BRIEF | Copy every one of the following rows back word for word, leaving nothing out.
"""
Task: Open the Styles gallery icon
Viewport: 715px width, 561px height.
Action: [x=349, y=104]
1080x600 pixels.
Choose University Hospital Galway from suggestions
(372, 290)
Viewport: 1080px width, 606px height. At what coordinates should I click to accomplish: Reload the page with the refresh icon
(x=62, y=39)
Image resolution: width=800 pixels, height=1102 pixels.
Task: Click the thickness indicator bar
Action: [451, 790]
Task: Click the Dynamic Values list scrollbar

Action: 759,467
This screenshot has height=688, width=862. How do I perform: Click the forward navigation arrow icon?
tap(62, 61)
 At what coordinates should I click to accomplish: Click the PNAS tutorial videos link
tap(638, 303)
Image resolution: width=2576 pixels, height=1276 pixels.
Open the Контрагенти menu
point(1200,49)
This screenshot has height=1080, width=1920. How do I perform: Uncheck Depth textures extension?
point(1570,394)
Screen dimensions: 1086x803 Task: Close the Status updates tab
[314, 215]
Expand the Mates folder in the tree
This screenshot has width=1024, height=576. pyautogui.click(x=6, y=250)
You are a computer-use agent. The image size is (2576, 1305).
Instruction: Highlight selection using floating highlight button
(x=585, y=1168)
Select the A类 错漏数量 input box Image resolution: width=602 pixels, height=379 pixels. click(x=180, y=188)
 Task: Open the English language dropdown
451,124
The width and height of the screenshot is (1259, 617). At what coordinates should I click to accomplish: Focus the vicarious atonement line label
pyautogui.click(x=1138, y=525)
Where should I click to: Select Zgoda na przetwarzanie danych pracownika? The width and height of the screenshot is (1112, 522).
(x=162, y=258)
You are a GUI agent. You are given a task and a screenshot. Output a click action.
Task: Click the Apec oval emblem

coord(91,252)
"""
FINAL ANSWER |
Task: Open the Styles gallery icon
Viewport: 715px width, 561px height.
Action: [x=349, y=104]
1080x600 pixels.
Choose University Hospital Galway from suggestions
(372, 290)
Viewport: 1080px width, 606px height. At what coordinates should I click to accomplish: Reload the page with the refresh icon
(x=62, y=39)
Image resolution: width=800 pixels, height=1102 pixels.
Task: Click the thickness indicator bar
Action: [451, 790]
Task: Click the Dynamic Values list scrollbar

Action: 759,467
This screenshot has height=688, width=862. How do I perform: Click the forward navigation arrow icon?
tap(62, 61)
 At what coordinates should I click to accomplish: Click the PNAS tutorial videos link
tap(638, 303)
Image resolution: width=2576 pixels, height=1276 pixels.
Open the Контрагенти menu
point(1200,49)
This screenshot has height=1080, width=1920. How do I perform: Uncheck Depth textures extension?
point(1570,394)
Screen dimensions: 1086x803 Task: Close the Status updates tab
[314, 215]
Expand the Mates folder in the tree
This screenshot has width=1024, height=576. pyautogui.click(x=6, y=250)
You are a computer-use agent. The image size is (2576, 1305).
Instruction: Highlight selection using floating highlight button
(x=585, y=1168)
Select the A类 错漏数量 input box Image resolution: width=602 pixels, height=379 pixels. click(x=180, y=188)
 Task: Open the English language dropdown
451,124
The width and height of the screenshot is (1259, 617). At what coordinates should I click to accomplish: Focus the vicarious atonement line label
pyautogui.click(x=1138, y=525)
Where should I click to: Select Zgoda na przetwarzanie danych pracownika? The width and height of the screenshot is (1112, 522).
(x=162, y=258)
You are a GUI agent. You are given a task and a screenshot. Output a click action.
Task: Click the Apec oval emblem

coord(91,252)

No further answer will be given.